Article: Savransky, D; Shapiro, J; Bailey, V; De Rosa, R; Wang, J; Ruffio, JB; Nielsen, E; Tallis, M; Perrin, M; “Mining the GPIES database”, Proceedings of SPIE, Adaptive Optics Systems VI, 10703
Abstract: The Gemini Planet Imager Exoplanet Survey (GPIES) is a direct imaging campaign designed to search for new, young, self-luminous, giant exoplanet. To date, GPIES has observed nearly 500 targets, and generated over 30,000 individual exposures using its integral field spectrograph (IFS) instrument. The GPIES team has developed a campaign data system that includes a database incorporating all of the metadata collected along with all individual raw data products, including environmental conditions and instrument performance metrics. In addition to the raw data, the same database also indexes metadata associated with multiple levels of reduced data products, including contrast measures for individual images and combined image sequences, which serve as the primary metric of performance for the final science products. Finally, the database is used to track telemetry products from the GPI adaptive optics (AO) subsystem, and associate these with corresponding IFS data.

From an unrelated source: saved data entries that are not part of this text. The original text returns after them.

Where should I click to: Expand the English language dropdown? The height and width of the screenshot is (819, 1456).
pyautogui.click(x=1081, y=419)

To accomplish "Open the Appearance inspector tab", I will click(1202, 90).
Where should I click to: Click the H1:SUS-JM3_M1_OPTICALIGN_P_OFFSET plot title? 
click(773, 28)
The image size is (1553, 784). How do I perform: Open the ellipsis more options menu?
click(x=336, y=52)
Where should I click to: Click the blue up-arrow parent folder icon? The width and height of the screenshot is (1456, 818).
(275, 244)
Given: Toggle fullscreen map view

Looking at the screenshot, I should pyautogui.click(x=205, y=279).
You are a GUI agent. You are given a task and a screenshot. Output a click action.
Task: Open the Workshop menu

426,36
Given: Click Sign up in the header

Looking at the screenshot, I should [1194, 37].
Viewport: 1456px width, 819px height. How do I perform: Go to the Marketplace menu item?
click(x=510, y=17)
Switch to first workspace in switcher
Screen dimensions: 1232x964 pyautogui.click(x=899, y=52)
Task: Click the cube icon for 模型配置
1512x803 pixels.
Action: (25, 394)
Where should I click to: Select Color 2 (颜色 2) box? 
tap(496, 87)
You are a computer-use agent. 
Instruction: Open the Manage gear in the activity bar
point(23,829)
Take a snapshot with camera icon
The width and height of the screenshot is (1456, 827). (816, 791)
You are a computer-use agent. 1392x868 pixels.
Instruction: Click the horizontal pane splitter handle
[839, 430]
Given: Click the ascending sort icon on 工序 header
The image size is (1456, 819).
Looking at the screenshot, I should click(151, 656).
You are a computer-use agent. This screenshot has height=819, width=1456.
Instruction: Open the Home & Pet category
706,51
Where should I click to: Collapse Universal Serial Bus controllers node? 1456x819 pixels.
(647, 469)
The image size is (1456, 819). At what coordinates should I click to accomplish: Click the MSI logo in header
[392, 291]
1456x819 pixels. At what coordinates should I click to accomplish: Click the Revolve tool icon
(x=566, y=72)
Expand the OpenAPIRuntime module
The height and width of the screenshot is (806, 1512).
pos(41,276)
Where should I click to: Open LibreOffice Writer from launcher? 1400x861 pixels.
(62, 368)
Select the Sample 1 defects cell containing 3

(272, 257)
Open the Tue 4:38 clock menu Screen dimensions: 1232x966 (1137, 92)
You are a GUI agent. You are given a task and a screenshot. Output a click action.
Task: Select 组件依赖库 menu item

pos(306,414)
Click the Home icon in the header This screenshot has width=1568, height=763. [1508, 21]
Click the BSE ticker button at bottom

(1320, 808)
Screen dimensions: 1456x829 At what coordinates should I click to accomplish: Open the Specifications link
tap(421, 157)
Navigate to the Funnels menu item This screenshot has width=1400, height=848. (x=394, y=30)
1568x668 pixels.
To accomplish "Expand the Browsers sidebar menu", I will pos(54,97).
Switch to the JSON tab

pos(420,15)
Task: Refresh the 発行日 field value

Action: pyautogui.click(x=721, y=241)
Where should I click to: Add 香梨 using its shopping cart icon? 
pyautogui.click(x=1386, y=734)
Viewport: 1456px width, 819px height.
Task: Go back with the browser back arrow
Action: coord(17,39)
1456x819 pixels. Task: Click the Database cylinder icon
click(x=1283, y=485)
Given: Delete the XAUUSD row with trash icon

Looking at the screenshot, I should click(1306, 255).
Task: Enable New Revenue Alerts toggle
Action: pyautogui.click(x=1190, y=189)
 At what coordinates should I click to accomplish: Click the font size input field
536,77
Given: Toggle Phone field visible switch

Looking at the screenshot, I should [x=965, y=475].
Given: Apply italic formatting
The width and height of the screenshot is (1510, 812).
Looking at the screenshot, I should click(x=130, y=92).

Here, we discuss several data exploration and visualization projects enabled by the GPIES database. Of particular interest are any correlations between instrument performance (final contrast) and environmental or operating conditions. We show single and multiple-parameter fits of single-image and observing sequence contrast as functions of various seeing measures, and discuss automated outlier rejection and other fitting concerns. We also explore unsupervised learning techniques, and self-organizing maps, in particular, in order to produce low-dimensional mappings of the full metadata space, in order to provide new insights on how instrument performance may correlate with various factors. Supervised learning techniques are then employed in order to partition the space of raw (single image) to final (full sequence) contrast in order to better predict the value of the final data set from the first few completed observations. Finally, we discuss the particular features of the database design that aid in performing these analyses, and suggest potential future upgrades and refinements.